• [WORK TO BE COMPLETED]: For every line in the material, produce an exact copy.

• [ENTRIES SUPPLIED]:
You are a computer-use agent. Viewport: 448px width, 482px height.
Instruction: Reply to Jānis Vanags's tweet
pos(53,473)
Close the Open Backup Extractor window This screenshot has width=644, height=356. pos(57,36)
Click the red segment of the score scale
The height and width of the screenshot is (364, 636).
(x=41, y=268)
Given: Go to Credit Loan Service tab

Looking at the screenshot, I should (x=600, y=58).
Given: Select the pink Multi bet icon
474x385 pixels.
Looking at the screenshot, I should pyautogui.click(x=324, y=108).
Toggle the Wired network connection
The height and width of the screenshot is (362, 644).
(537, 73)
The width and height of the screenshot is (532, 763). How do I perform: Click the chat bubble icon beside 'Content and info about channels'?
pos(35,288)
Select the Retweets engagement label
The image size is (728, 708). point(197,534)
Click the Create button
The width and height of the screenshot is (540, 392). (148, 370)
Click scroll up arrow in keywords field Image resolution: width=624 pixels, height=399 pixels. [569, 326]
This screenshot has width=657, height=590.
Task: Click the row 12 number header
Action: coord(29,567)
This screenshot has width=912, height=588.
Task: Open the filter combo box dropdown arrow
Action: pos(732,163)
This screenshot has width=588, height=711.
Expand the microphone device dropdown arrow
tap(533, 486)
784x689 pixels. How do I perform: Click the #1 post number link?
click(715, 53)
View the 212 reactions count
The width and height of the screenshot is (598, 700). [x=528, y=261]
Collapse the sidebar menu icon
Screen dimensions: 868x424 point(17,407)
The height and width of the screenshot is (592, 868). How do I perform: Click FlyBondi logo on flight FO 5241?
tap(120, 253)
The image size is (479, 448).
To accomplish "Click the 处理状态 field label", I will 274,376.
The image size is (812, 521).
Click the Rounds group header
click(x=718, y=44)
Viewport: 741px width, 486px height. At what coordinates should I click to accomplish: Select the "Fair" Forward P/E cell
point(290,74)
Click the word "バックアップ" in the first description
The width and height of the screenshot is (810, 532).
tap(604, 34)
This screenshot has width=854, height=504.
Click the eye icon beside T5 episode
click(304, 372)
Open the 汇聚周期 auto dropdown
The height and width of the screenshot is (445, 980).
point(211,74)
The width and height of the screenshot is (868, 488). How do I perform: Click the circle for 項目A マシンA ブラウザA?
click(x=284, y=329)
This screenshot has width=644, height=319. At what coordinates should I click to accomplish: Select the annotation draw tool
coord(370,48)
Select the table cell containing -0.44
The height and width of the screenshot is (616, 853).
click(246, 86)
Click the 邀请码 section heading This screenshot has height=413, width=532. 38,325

• [EXERCISE RESULT]:
You are a computer-use agent. Viewport: 448px width, 482px height.
Instruction: Reply to Jānis Vanags's tweet
pos(53,473)
Close the Open Backup Extractor window This screenshot has width=644, height=356. pos(57,36)
Click the red segment of the score scale
The height and width of the screenshot is (364, 636).
(x=41, y=268)
Given: Go to Credit Loan Service tab

Looking at the screenshot, I should (x=600, y=58).
Given: Select the pink Multi bet icon
474x385 pixels.
Looking at the screenshot, I should pyautogui.click(x=324, y=108).
Toggle the Wired network connection
The height and width of the screenshot is (362, 644).
(537, 73)
The width and height of the screenshot is (532, 763). How do I perform: Click the chat bubble icon beside 'Content and info about channels'?
pos(35,288)
Select the Retweets engagement label
The image size is (728, 708). point(197,534)
Click the Create button
The width and height of the screenshot is (540, 392). (148, 370)
Click scroll up arrow in keywords field Image resolution: width=624 pixels, height=399 pixels. [569, 326]
This screenshot has width=657, height=590.
Task: Click the row 12 number header
Action: coord(29,567)
This screenshot has width=912, height=588.
Task: Open the filter combo box dropdown arrow
Action: pos(732,163)
This screenshot has width=588, height=711.
Expand the microphone device dropdown arrow
tap(533, 486)
784x689 pixels. How do I perform: Click the #1 post number link?
click(715, 53)
View the 212 reactions count
The width and height of the screenshot is (598, 700). [x=528, y=261]
Collapse the sidebar menu icon
Screen dimensions: 868x424 point(17,407)
The height and width of the screenshot is (592, 868). How do I perform: Click FlyBondi logo on flight FO 5241?
tap(120, 253)
The image size is (479, 448).
To accomplish "Click the 处理状态 field label", I will 274,376.
The image size is (812, 521).
Click the Rounds group header
click(x=718, y=44)
Viewport: 741px width, 486px height. At what coordinates should I click to accomplish: Select the "Fair" Forward P/E cell
point(290,74)
Click the word "バックアップ" in the first description
The width and height of the screenshot is (810, 532).
tap(604, 34)
This screenshot has width=854, height=504.
Click the eye icon beside T5 episode
click(304, 372)
Open the 汇聚周期 auto dropdown
The height and width of the screenshot is (445, 980).
point(211,74)
The width and height of the screenshot is (868, 488). How do I perform: Click the circle for 項目A マシンA ブラウザA?
click(x=284, y=329)
This screenshot has width=644, height=319. At what coordinates should I click to accomplish: Select the annotation draw tool
coord(370,48)
Select the table cell containing -0.44
The height and width of the screenshot is (616, 853).
click(246, 86)
Click the 邀请码 section heading This screenshot has height=413, width=532. 38,325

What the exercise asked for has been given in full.